# BRIEF:
Using the listing below, retype exactly the lines starting at the one with "1456x836 pixels." and ending at the one with "The image size is (1024, 480).", and include both.

--- INFORMATION SHOWN Enclosed Below ---

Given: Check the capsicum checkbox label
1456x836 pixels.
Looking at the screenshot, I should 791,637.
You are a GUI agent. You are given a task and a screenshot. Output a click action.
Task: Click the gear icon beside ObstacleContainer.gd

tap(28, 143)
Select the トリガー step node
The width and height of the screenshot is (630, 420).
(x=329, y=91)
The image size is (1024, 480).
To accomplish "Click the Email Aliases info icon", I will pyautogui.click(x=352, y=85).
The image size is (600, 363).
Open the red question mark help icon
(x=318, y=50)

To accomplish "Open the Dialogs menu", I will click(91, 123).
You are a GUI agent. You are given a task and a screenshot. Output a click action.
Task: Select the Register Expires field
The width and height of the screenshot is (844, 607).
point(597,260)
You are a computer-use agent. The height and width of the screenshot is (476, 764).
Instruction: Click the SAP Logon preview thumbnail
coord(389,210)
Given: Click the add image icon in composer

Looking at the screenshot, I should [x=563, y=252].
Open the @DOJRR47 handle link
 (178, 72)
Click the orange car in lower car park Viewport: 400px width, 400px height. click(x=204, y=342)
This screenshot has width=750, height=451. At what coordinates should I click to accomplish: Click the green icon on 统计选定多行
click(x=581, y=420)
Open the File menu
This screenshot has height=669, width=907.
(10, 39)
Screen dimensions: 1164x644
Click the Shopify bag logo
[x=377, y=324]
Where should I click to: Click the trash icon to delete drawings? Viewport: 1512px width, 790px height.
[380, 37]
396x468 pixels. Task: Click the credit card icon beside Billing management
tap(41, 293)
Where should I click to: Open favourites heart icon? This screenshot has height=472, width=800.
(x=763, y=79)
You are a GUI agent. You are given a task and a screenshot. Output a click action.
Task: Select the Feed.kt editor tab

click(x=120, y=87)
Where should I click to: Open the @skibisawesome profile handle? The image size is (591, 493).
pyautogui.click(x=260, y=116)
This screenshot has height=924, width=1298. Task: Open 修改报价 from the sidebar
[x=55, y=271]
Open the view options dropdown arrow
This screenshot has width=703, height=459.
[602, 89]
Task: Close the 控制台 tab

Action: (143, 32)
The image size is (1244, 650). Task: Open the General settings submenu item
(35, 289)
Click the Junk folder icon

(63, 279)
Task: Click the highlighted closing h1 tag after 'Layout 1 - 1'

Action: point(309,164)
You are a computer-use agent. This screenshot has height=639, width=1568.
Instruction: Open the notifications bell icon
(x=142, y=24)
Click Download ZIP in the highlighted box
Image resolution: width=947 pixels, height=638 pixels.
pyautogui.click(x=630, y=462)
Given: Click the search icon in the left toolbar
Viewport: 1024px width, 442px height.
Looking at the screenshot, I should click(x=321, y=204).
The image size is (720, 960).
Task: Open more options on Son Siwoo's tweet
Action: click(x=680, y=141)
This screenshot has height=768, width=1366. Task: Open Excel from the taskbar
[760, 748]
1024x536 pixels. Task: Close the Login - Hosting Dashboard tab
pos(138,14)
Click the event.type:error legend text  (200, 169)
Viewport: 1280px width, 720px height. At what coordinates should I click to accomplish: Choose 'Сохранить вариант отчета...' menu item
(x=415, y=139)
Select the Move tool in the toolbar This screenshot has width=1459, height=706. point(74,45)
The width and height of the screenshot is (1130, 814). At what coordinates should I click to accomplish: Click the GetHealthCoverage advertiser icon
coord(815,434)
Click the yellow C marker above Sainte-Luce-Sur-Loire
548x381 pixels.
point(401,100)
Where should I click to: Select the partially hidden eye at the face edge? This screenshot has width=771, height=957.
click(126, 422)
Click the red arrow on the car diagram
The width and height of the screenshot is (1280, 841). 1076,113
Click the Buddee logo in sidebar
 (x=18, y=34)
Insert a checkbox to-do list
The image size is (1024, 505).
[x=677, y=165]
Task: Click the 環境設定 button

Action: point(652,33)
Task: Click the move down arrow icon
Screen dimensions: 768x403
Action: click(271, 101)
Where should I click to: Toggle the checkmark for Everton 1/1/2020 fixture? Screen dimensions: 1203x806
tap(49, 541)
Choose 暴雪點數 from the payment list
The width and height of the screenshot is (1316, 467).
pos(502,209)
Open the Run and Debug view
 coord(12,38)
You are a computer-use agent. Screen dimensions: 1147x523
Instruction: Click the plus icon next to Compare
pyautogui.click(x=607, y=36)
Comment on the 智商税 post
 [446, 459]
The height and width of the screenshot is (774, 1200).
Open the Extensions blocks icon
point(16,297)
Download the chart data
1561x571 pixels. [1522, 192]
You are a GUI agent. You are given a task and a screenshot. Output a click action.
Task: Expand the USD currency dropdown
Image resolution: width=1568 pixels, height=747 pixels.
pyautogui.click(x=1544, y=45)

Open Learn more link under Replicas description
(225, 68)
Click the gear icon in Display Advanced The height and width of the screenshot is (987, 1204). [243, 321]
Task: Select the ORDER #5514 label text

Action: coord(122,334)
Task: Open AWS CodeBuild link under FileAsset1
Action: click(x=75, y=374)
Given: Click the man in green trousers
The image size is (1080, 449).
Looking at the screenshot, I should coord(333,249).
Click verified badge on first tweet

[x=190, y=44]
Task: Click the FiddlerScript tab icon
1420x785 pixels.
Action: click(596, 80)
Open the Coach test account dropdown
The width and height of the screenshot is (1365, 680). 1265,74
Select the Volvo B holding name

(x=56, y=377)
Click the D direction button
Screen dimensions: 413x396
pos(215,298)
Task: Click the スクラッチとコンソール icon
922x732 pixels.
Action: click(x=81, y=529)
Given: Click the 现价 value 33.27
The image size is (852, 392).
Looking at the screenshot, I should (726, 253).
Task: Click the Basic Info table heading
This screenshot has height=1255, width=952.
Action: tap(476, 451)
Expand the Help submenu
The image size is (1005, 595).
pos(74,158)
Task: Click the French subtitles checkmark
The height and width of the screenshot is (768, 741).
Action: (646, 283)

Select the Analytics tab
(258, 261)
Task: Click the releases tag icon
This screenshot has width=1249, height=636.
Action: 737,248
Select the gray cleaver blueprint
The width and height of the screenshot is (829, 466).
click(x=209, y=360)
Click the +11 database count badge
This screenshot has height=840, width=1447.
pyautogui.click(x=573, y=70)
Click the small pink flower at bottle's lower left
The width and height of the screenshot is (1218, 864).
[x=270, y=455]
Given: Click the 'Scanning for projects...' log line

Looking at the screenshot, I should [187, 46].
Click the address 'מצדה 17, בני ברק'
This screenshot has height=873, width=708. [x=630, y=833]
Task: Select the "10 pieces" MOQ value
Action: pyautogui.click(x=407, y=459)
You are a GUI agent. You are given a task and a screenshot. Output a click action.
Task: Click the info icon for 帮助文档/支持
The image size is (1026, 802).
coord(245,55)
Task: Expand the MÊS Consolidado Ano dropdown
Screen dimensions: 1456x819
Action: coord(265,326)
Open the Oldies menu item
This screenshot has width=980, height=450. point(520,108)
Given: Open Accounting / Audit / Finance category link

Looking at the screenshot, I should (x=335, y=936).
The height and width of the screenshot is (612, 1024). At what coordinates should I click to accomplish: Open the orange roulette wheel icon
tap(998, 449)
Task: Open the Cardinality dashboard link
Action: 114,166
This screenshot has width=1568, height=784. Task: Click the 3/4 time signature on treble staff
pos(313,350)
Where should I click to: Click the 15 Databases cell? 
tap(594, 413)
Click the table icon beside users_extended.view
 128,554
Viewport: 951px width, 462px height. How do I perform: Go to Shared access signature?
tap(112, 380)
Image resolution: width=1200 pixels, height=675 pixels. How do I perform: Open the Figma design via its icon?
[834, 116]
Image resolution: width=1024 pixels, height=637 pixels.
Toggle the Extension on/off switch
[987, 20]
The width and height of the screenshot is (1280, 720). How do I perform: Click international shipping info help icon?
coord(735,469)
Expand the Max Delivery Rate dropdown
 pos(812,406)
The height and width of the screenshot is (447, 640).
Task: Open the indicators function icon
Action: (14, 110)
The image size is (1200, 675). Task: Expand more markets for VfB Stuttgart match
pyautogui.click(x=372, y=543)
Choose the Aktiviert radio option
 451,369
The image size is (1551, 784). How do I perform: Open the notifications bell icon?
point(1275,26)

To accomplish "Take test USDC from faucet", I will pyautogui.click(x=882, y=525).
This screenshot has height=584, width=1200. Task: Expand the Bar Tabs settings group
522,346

--- End of Enclosed INFORMATION SHOWN ---

# YOUR SOLUTION:
1456x836 pixels.
Looking at the screenshot, I should 791,637.
You are a GUI agent. You are given a task and a screenshot. Output a click action.
Task: Click the gear icon beside ObstacleContainer.gd

tap(28, 143)
Select the トリガー step node
The width and height of the screenshot is (630, 420).
(x=329, y=91)
The image size is (1024, 480).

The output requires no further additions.